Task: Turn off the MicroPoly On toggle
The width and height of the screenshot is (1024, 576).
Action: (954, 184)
---
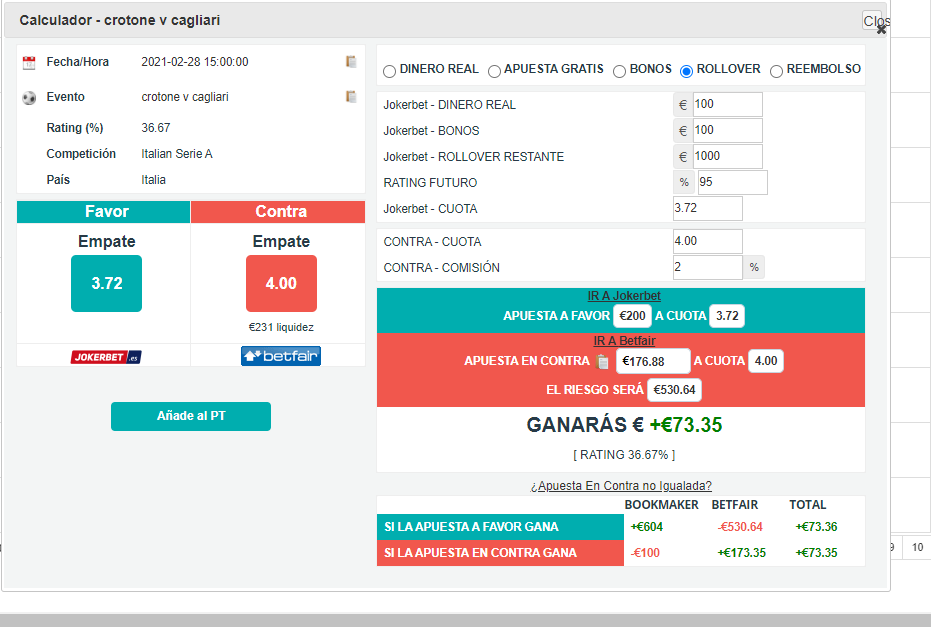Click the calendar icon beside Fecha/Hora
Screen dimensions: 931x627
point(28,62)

◆ **STATED TASK**: Transcribe the records, including everything from the line containing "Task: Turn off the MicroPoly On toggle" down to the line containing "Action: (954, 184)", and nothing else.

◆ **TASK RESULT**:
Task: Turn off the MicroPoly On toggle
The width and height of the screenshot is (1024, 576).
Action: (954, 184)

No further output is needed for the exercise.